Moving house is one of the most traumatic things in our lives

Moving house is one of the most traumatic things in our lives

Robert Tanitch reviews the latest DVDs

RUTH & ALEX (Signature). Elderly couple, married for forty years, living in an apartment block without a lift, are finding the stairs difficult and decide to move.

The film should resonate with anybody who has had to move house and especially those who have had to move because of age. But it doesn’t. It’s all so superficial that even the highly experienced Morgan Freeman and Diane Keaton can’t make it interesting.

A sick dog (on its last legs) is brought into the story in a somewhat desperate attempt to ring hearts. Cynthia Nixon has the most fun with the satire at the expense of obnoxious estate agents who think only of their commission.
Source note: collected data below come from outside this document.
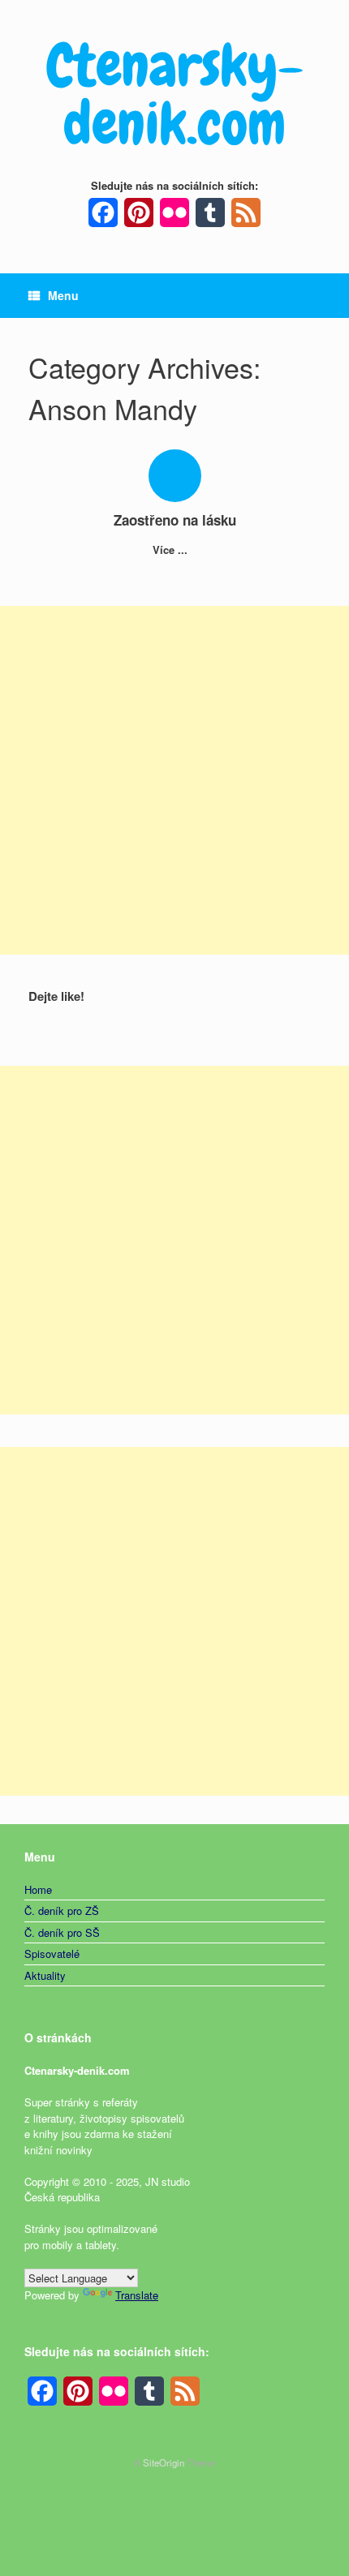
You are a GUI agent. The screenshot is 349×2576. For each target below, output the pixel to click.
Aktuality (45, 1975)
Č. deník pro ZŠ (61, 1910)
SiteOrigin (163, 2462)
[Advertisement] (174, 780)
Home (38, 1889)
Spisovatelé (52, 1953)
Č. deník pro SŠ (62, 1932)
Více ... (172, 549)
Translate (136, 2295)
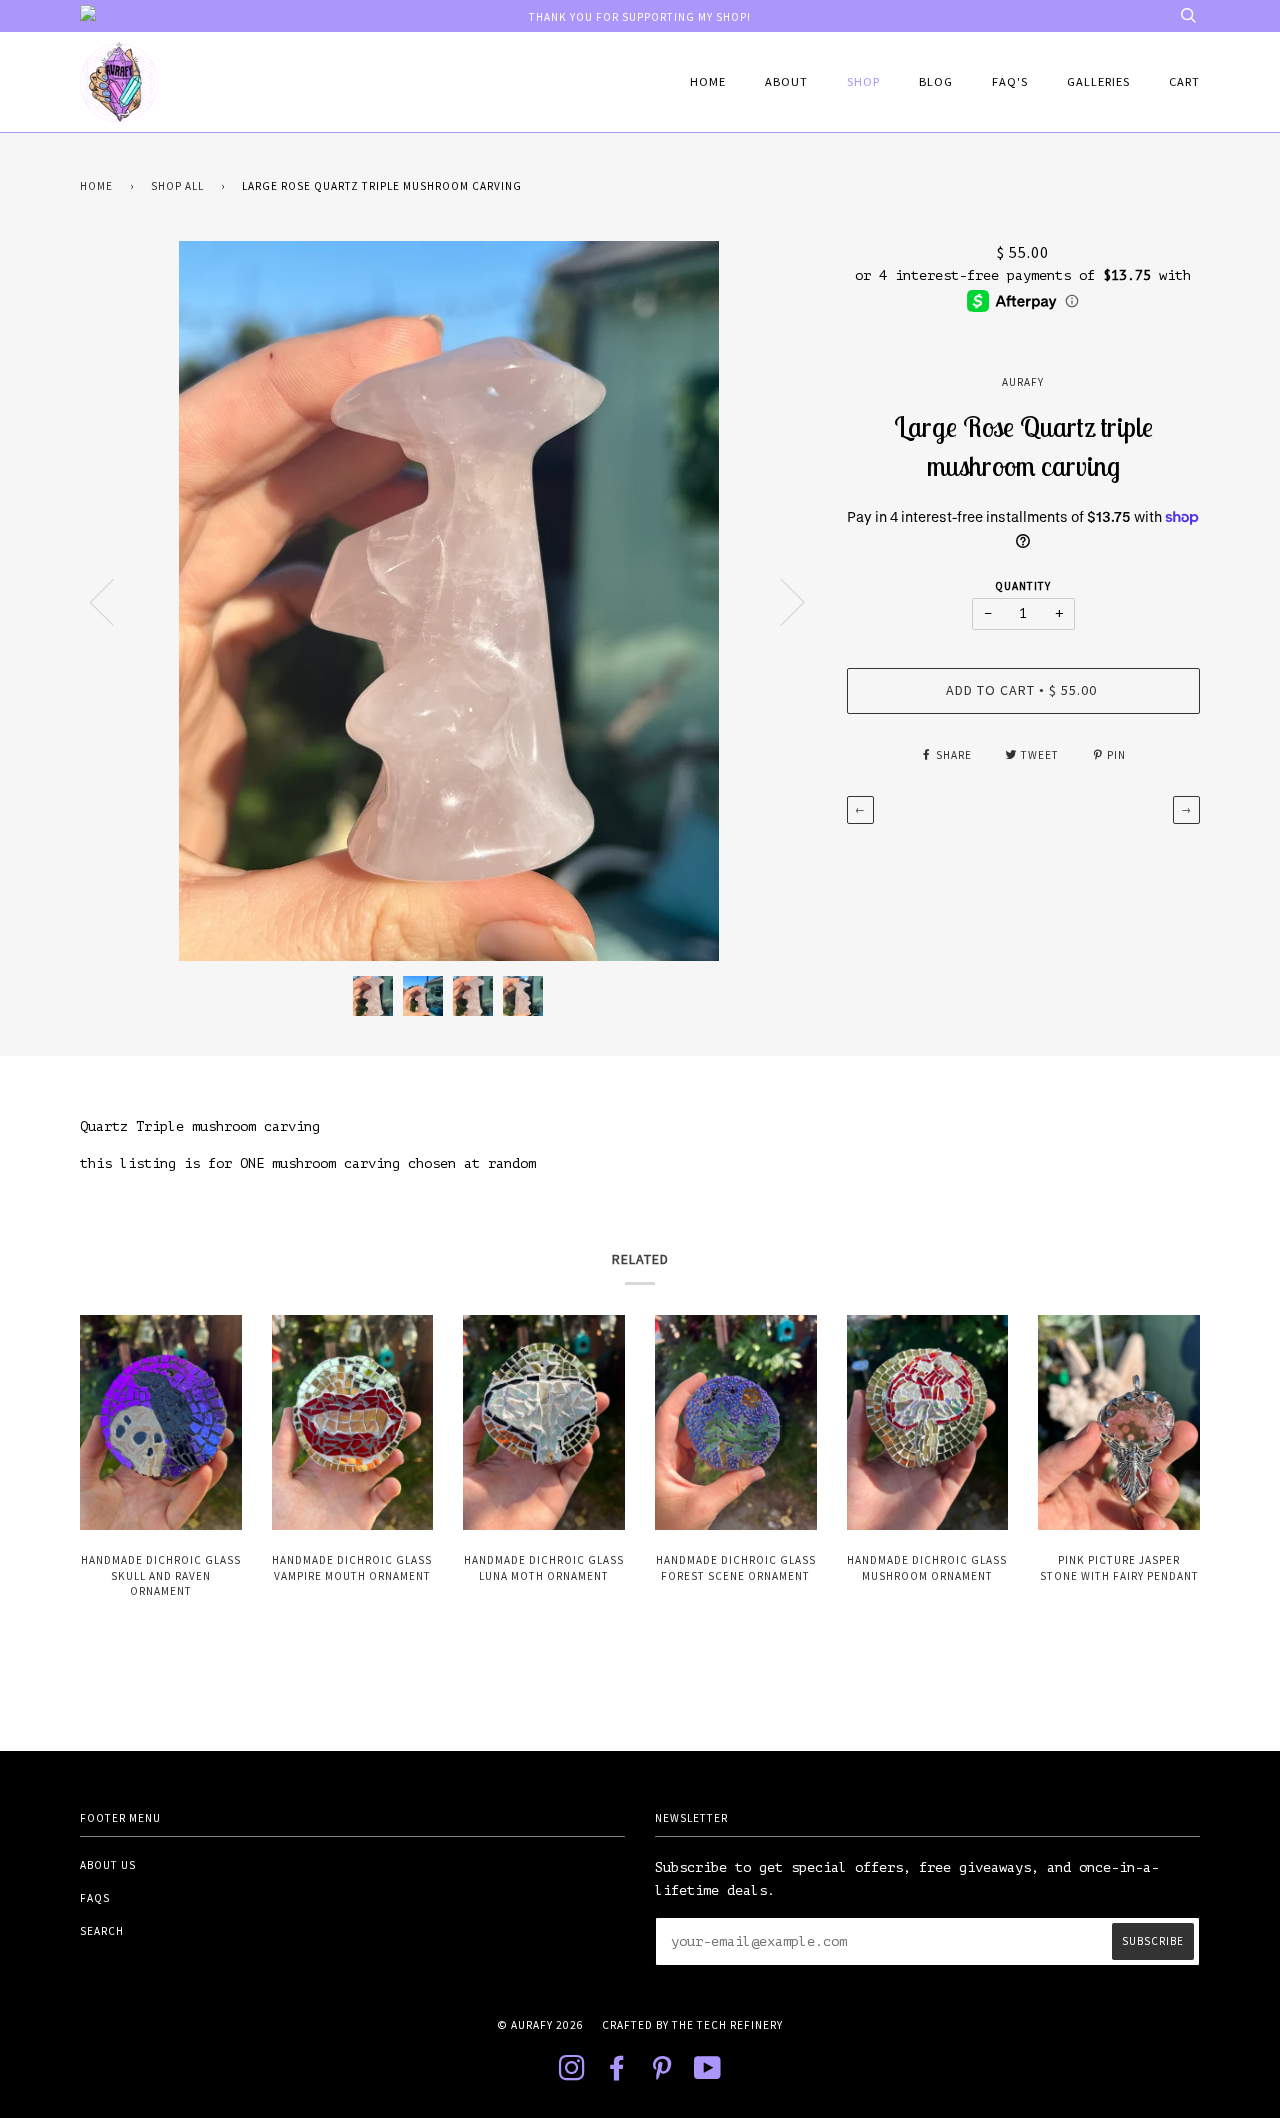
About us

RESULTS (Kaleidoscope). Are you in good shape? Do you need to work-out? Do you need a personal trainer? Are you fit enough to sit through this not very good romantic comedy triangle?

Guy Pearce (reverting to his Australian accent) runs a fitness centre and preaches health is happiness. He tries to keep his relationship with one of his staff (Cobie Smulders) professional.
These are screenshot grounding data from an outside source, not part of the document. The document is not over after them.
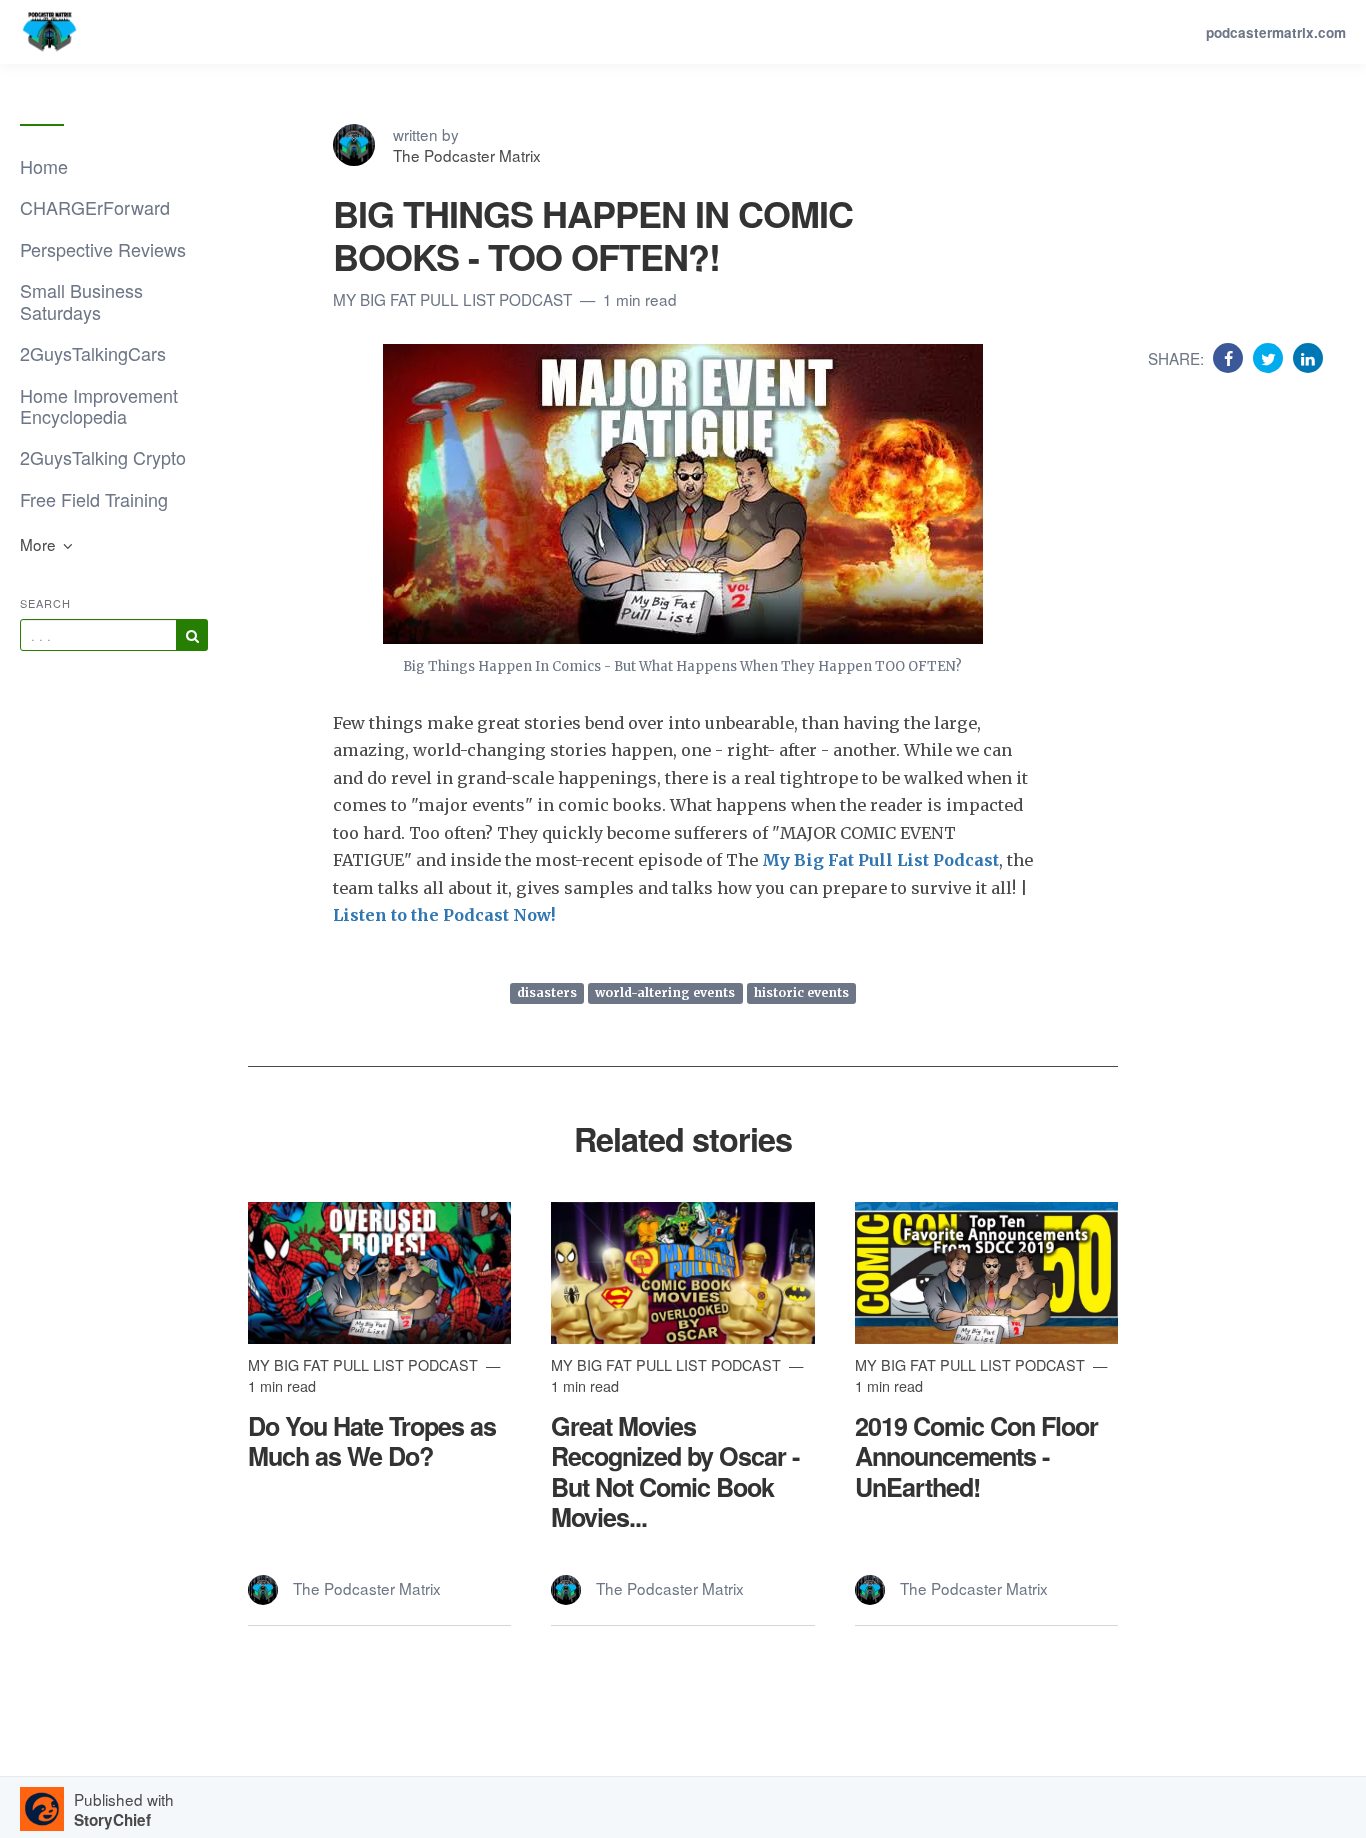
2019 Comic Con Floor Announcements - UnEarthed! (976, 1456)
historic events (801, 992)
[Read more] (380, 1273)
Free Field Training (94, 499)
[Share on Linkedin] (1308, 357)
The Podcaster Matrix (467, 155)
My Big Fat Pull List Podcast (454, 299)
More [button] (40, 544)
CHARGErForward (95, 207)
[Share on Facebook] (1230, 357)
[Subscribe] (192, 635)
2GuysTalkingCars (93, 353)
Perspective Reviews (103, 249)
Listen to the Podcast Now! (444, 915)
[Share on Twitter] (1270, 357)
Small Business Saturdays (81, 300)
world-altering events (665, 992)
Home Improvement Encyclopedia (99, 405)
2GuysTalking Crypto (103, 457)
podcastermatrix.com (1276, 32)
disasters (547, 992)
Their client is a millionaire slob (Kevin Corrigan) who doesn’t know what to do with his inheritance and behaves inappropriately. Andrew Bujalski’s film isn’t either funny enough or smart enough.
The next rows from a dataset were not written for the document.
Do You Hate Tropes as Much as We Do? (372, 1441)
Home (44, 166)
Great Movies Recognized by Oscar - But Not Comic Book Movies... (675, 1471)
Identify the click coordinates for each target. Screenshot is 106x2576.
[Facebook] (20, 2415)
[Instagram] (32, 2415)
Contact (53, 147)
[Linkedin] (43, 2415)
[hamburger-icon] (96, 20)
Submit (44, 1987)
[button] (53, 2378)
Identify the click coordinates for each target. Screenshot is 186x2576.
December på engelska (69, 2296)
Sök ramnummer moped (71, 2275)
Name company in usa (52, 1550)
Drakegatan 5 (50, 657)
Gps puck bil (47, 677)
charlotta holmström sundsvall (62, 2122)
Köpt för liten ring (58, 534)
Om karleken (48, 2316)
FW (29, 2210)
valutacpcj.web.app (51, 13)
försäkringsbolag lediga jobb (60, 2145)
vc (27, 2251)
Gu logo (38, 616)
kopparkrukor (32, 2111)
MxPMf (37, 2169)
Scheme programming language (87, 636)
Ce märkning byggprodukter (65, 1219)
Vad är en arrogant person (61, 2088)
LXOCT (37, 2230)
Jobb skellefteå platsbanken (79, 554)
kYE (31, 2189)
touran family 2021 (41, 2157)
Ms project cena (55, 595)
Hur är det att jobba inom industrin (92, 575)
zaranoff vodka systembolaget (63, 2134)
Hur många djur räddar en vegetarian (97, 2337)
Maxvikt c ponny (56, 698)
WASP (Matchbox) is not, as you might think, about middle-class North American white Protestants.  It’s about two Englishmen spending a romantic holiday in France. They are joined by a friend (Elly Condron) who attempts to seduce the one who is not 100% gay (Simon Haycock).

The younger, naive man (Hugo Boulton) takes some time to see what is going on. A potential psychological thriller needs to sting. But this very low key sexual identity crisis is never waspish enough. The film, on a low budget, was filmed in director Phillipe Audi-Dor’s home in Provence and looks like it.